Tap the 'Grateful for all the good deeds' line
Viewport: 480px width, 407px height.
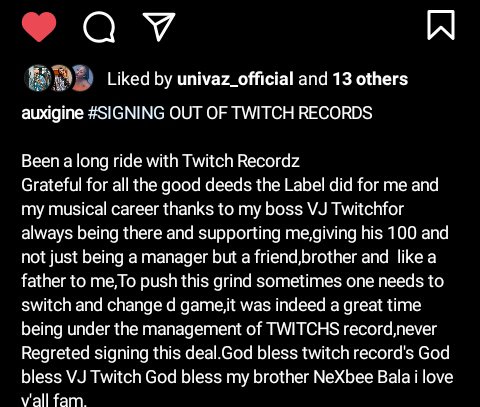tap(230, 185)
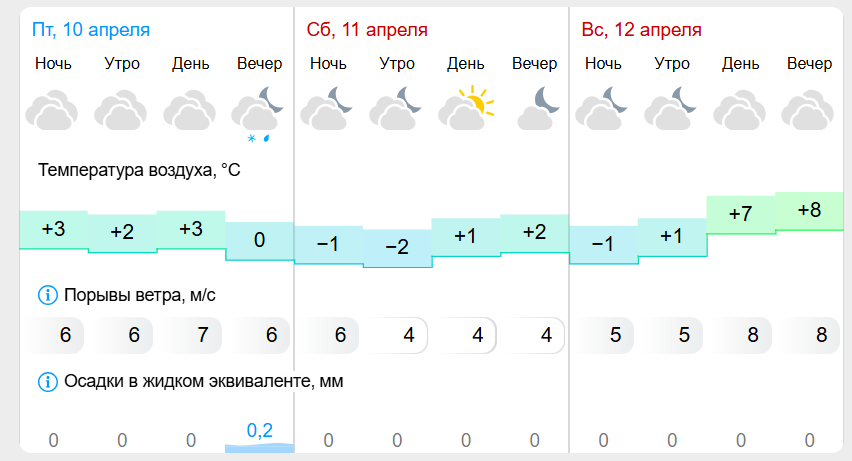Screen dimensions: 852x461
Task: Click Saturday daytime partly sunny icon
Action: pos(466,108)
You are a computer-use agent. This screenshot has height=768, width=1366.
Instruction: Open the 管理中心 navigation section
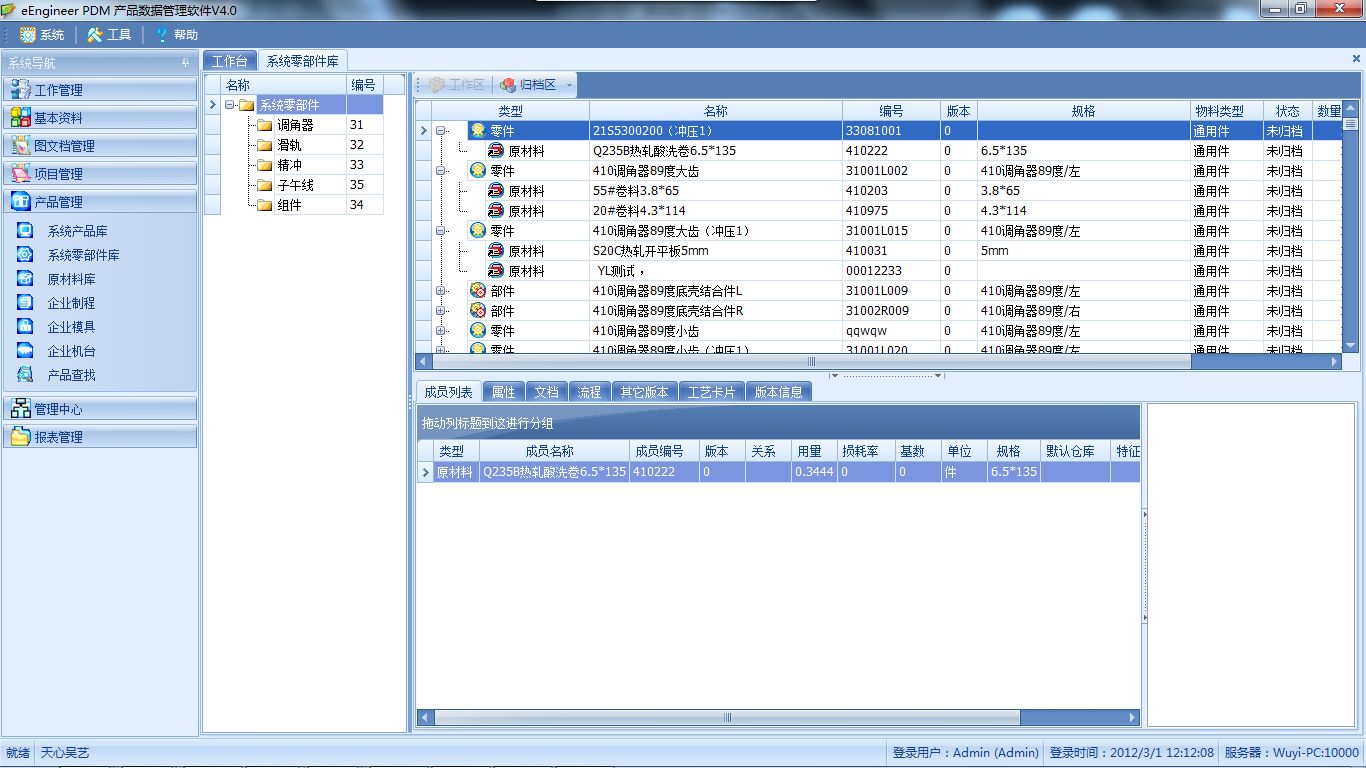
┄┄┄┄┄┄┄┄┄┄┄┄┄┄┄┄┄┄┄┄
Work required: Return word for word the line bearing "Viewport: 480px width, 407px height." and every later line of the entries, but none of the pictures.

Task answer:
Viewport: 480px width, 407px height.
tap(230, 185)
Screen dimensions: 852x461
Task: Click Saturday daytime partly sunny icon
Action: pos(466,108)
You are a computer-use agent. This screenshot has height=768, width=1366.
Instruction: Open the 管理中心 navigation section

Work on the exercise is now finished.